§ Lista de tareas:
1: Indica si cada afirmación concuerda con el texto sobre Bruce Willis y responde sí o no, citando textualmente las palabras que lo deciden: (a) Willis medía 1,90. (b) Willis se obsesionaba con su cuerpo en el gimnasio. (c) Willis viajó a España con su grupo de rock.
2: Por favor, escribe lo que sigue en el texto sobre Bruce Willis, a partir de su última oración.

§ Texto del documento:
El preocupante estado de Bruce Willis




Extraviado en su jungla de cristal 

 

Por Jorge Alonso Curiel 

 

Qué trágica y traidora es la vida. Juega con nosotros sin dudar, sin temblarle el pulso. No le importa nuestro dolor, ni nuestro desconsuelo. ¿Qué hemos hecho para que nos trate como un ser sádico que oculta ingratas sorpresas? ¿Por qué el sufrimiento? ¿Cuál es la razón por la que no disfrutamos de un final amable? ¿Por qué no brilla en nosotros la condición de la eternidad? 

Bruce Willis era un tipo con el que soñaban todas las mujeres, y era normal que sucediera. Era el hombre que todas querían tener a su lado, y en su cama, porque poseía todo lo que soñaban y en su justa medida; el hombre ideal para una relación amorosa por ser un tipo de acción, pero también por regalar romanticismo y sensibilidad. Era el hombre más equilibrado del planeta, aunque no lo parecía, pero a veces ocurre que aparentamos lo que no somos. Era un tipo atractivo, fuerte, educado, un hombre de mundo con mucho dinero en la cuenta corriente, y alocado cuando había que serlo. Incluso con humor, gracioso, que sabía vivir la vida, y que sabía trabajar con empeño y ganas cuando había que trabajar, porque amaba su oficio de actor, su vocación, y hasta le gustaba cantar en su grupo de rock con el que viajó a España en décadas pasadas. Ya digo que tenía sensibilidad, pero la justa y necesaria; y era cerebral, lo justo también y necesario. Sabía tratar a la gente con tacto, naturalidad y sentido común, y no se obsesionaba con su cuerpo en el gimnasio; solo lo que hacía falta. Willis no daba gritos, ni se drogaba, quería a sus hijas como el que más, y deseaba el bien ajeno y no dañaba a nadie. Sabía vivir y dejar vivir; comprendió que este es el secreto de la vida, y se entrenó para llevarlo a cabo. Respetuoso, comprensivo, y nada tímido porque dejó de serlo, ni melancólico, tampoco se dejaba llevar por los bajos instintos. Bruce parecía Bruce Lee por su moderación y su saber disfrutar de las pequeñas cosas. Se podía ir con él de fiesta discotequera como se podía asistir a un recital de poesía y filosofía, y siempre disfrutaba y hacía disfrutar. No se quejaba demasiado de ningún asunto. No sabía lo que era la neurosis, y cuando reía lo hacía de verdad. Con Willis todo te iba a ir bien e ibas a ser feliz por muchos años. Tenía criterio y no fallaba a los suyos, y además se trataba de un actor como la copa de un pino, que cumplía a la perfección los papeles que le ofrecían. Desde que se quedó calvo como un huevo, se hizo incluso mejor persona. Medía 1,90, y parecía tener la testosterona muy bien educada. Era motero, pero no tenía peligro. Era lo que se dice todo un hombre. Buena gente que sufrió en su infancia y en su juventud por disfemia hasta que subir a un escenario le ayudó a que desapareciese y le dejara tranquilo.

Datos extraídos de una colección:
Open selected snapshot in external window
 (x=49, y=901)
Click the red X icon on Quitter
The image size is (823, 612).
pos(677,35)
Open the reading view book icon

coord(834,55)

§ Resultados por tarea:
1:
(a) Sí: "Medía 1,90".
(b) No: "no se obsesionaba con su cuerpo en el gimnasio".
(c) Sí: "su grupo de rock con el que viajó a España en décadas pasadas".

2:
Pero ahora Willis ya no es Bruce Willis. Ahora solo es un ser enfermo, extraviado, que no recuerda lo que fue, y casi tampoco reconoce a sus tres hijas, a su mujer Emma Heming, a su exmujer Demi Moore y al resto de sus familiares y amigos. No habla, no puede comunicarse; ni lee ni escribe. No podemos imaginar que no pueda caminar por sí mismo, pero no puede; deben asistirlo a cada minuto en su residencia de California.  

En 2022 le diagnosticaron afasia y se retiró de los escenarios y de los rodajes. Un año después, le anunciaron que padecía demencia frontotemporal, una enfermedad degenerativa sin cura, imparable. Que avanza veloz. 

Qué sorpresas nos depara la vida. A cada uno de nosotros. ¿Por qué no podemos disfrutar de un final amable? ¿Dónde se encuentra la razón por la que la eternidad rehúye nuestra senda? Todos quisimos ser en algún momento, en algún instante, Bruce Willis. Ahora, a sus 70 años, nos apena lo que le ocurre. Tan perdido en su jungla de cristal cuyos reflejos nos recuerdan nuestra desasosegante condición.